Demütigungen, Gewalt, sexuelle Übergriffe
„Problembären“ der Kulturszene

Erst jüngst sorgte eine TV-Dokumentation unter dem Titel „Gegen das Schweigen“ (NDR) für Aufsehen: 200 Betroffene aus der Film- und Theaterbranche brachen ihr Schweigen und sprachen offen über Beleidigungen, Demütigungen, Gewalt und sexuelle Übergriffe. Im Zentrum der Anschuldigungen standen dabei die Regisseure Julian Pölsler und Paulus Manker.

Manker wurden Gewaltausbrüche, wie etwa einen Tritt in den Bauch oder ein Faustschlag aufs Ohr vorgeworfen. Betroffenen beklagten „toxische Bedingungen hinter den Kulissen“, dass Leute fertiggemacht würden.
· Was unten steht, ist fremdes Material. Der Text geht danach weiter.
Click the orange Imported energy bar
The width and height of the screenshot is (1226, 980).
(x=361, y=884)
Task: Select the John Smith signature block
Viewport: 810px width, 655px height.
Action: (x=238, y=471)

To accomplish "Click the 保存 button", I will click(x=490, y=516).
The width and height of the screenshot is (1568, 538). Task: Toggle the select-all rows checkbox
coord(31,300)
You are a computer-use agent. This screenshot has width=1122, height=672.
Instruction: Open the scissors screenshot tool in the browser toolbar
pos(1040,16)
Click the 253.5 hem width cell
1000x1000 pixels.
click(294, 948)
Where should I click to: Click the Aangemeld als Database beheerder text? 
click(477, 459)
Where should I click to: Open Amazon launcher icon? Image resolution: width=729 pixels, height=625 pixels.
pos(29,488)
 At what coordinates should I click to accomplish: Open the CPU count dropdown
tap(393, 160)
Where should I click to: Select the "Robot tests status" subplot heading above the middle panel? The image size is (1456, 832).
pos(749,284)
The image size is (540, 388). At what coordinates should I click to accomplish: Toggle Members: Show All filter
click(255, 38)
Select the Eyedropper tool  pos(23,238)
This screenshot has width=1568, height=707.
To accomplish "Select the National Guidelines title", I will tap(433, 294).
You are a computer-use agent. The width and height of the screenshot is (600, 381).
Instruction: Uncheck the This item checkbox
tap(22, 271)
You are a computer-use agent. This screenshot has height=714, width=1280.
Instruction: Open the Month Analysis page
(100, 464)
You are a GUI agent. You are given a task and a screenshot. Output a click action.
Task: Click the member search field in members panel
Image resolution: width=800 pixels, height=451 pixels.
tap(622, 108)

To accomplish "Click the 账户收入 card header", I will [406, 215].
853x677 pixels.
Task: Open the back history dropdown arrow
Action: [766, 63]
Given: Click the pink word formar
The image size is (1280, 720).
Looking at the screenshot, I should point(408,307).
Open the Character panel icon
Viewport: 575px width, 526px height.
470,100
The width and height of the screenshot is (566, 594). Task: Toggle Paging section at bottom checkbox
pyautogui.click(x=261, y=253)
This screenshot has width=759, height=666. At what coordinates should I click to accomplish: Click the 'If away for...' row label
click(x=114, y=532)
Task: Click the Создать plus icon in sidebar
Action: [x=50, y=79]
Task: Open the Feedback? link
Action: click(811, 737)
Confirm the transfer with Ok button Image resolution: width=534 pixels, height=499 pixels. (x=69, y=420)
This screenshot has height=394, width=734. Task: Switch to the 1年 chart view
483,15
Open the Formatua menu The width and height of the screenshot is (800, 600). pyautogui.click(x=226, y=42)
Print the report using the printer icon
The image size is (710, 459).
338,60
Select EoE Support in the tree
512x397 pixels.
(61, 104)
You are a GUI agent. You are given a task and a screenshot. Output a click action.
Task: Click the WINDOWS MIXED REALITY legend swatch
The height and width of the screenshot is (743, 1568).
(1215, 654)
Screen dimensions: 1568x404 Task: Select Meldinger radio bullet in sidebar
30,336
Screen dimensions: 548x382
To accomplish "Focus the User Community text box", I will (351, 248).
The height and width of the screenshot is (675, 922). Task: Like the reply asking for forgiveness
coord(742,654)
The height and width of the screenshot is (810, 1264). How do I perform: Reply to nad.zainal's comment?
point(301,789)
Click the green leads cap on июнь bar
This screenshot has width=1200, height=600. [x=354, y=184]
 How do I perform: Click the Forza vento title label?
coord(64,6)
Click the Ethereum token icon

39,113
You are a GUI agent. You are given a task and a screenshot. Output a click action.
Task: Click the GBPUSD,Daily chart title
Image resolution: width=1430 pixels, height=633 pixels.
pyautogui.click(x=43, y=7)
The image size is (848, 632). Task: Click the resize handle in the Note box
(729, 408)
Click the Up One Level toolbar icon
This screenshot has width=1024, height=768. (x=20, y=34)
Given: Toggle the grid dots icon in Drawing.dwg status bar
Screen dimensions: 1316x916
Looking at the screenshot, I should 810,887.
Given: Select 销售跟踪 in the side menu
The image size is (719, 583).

Bei Pölsler sei es bei Frauen zu Grenzüberschreitungen gekommen. Er hätte bei Dreharbeiten von Schauspielerinnen verlangt, mit ihm gemeinsam in einer Villa zu übernachten. Dabei sei es nicht nur zu Avancen, sondern auch zu körperlichen Annäherungsversuchen durch den Regisseur gekommen.

Aber auch die Klassik-Branche ist nicht vor Übergriffen gefeit: Der als durchaus schwierig bekannte englische Maestro John Eliot Gardiner fiel in Ungnade, als er letzten Sommer einen Sänger bei einer Probe ohrfeigte. Seine geplanten Auftritte, auch bei den Salzburger Festspielen, wurden abgesagt.